### Exercise prompt
After locating the line with "Image resolution: width=1227", reproduce that line and every one following it exactly, up to the end of the entries.

### Records provided
┌────────

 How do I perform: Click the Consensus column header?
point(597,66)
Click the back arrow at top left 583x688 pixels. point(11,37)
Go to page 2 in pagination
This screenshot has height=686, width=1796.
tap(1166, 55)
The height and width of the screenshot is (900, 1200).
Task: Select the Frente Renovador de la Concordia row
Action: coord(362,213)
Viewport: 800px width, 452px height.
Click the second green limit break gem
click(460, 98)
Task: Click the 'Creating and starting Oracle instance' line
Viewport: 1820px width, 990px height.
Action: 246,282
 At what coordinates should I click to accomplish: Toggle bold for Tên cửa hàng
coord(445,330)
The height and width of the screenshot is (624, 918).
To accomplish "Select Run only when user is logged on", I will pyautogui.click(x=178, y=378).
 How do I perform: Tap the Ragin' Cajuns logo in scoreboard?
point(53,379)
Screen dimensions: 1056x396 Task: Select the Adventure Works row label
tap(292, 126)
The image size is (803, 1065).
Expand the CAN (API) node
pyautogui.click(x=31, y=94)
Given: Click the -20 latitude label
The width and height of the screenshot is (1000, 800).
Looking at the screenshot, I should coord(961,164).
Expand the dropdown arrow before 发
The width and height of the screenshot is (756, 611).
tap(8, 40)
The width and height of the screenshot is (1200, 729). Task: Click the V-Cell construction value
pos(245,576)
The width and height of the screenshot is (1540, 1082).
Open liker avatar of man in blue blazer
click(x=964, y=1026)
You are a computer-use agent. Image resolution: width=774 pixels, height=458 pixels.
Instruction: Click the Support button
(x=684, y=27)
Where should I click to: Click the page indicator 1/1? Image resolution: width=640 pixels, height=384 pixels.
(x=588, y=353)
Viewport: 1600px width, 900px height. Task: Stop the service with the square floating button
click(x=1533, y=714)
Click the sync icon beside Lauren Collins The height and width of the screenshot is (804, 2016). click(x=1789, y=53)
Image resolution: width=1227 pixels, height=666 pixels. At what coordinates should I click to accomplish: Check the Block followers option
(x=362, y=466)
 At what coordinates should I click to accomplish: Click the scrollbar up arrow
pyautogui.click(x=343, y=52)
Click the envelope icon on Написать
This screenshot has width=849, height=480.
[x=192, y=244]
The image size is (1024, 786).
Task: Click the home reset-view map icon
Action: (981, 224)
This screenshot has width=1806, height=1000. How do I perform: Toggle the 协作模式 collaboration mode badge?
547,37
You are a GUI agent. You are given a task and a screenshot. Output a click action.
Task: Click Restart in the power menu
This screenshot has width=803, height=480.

└────────

### Output of the exercise
Image resolution: width=1227 pixels, height=666 pixels. At what coordinates should I click to accomplish: Check the Block followers option
(x=362, y=466)
 At what coordinates should I click to accomplish: Click the scrollbar up arrow
pyautogui.click(x=343, y=52)
Click the envelope icon on Написать
This screenshot has width=849, height=480.
[x=192, y=244]
The image size is (1024, 786).
Task: Click the home reset-view map icon
Action: (981, 224)
This screenshot has width=1806, height=1000. How do I perform: Toggle the 协作模式 collaboration mode badge?
547,37
You are a GUI agent. You are given a task and a screenshot. Output a click action.
Task: Click Restart in the power menu
This screenshot has width=803, height=480.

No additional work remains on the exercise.